(Collection entries)

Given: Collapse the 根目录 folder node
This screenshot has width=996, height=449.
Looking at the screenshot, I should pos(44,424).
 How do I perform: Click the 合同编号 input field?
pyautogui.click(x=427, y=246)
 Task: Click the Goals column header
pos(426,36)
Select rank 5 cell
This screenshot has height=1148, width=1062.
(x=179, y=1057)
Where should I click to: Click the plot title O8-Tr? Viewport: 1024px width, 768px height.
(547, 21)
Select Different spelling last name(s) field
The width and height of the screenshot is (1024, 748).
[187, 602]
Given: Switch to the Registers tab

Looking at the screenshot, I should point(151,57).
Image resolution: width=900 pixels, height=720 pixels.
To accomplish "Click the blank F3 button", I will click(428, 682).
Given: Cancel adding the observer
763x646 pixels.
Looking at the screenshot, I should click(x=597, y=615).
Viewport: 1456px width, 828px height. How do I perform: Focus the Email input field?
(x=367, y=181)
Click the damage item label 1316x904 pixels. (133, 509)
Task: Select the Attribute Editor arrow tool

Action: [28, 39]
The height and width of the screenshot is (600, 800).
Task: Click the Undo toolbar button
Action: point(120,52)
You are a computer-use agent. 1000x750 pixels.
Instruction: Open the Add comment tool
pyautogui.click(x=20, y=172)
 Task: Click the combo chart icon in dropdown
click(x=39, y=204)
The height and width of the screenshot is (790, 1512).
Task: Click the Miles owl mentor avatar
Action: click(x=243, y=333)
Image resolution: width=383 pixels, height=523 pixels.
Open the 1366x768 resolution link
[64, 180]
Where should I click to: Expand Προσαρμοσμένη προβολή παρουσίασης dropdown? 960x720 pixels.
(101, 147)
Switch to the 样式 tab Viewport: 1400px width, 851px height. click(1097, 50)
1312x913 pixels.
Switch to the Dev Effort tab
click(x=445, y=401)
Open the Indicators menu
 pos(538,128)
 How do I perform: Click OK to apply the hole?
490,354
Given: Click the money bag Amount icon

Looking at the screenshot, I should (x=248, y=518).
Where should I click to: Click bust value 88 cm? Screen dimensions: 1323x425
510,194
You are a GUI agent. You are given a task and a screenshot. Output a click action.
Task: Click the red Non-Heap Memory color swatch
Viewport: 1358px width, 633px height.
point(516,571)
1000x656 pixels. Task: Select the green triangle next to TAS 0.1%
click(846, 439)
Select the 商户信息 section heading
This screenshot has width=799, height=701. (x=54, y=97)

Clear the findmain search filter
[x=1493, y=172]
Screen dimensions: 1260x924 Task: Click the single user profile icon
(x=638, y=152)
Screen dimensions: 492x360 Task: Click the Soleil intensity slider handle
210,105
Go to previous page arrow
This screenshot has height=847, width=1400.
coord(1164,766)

**PROMPT**
All lines from the one with "Given: Click the money bag Amount icon" to the end of the entries above are to be written out exactly, the first and last included.

**TASK OUTPUT**
Given: Click the money bag Amount icon

Looking at the screenshot, I should (x=248, y=518).
Where should I click to: Click bust value 88 cm? Screen dimensions: 1323x425
510,194
You are a GUI agent. You are given a task and a screenshot. Output a click action.
Task: Click the red Non-Heap Memory color swatch
Viewport: 1358px width, 633px height.
point(516,571)
1000x656 pixels. Task: Select the green triangle next to TAS 0.1%
click(846, 439)
Select the 商户信息 section heading
This screenshot has width=799, height=701. (x=54, y=97)

Clear the findmain search filter
[x=1493, y=172]
Screen dimensions: 1260x924 Task: Click the single user profile icon
(x=638, y=152)
Screen dimensions: 492x360 Task: Click the Soleil intensity slider handle
210,105
Go to previous page arrow
This screenshot has height=847, width=1400.
coord(1164,766)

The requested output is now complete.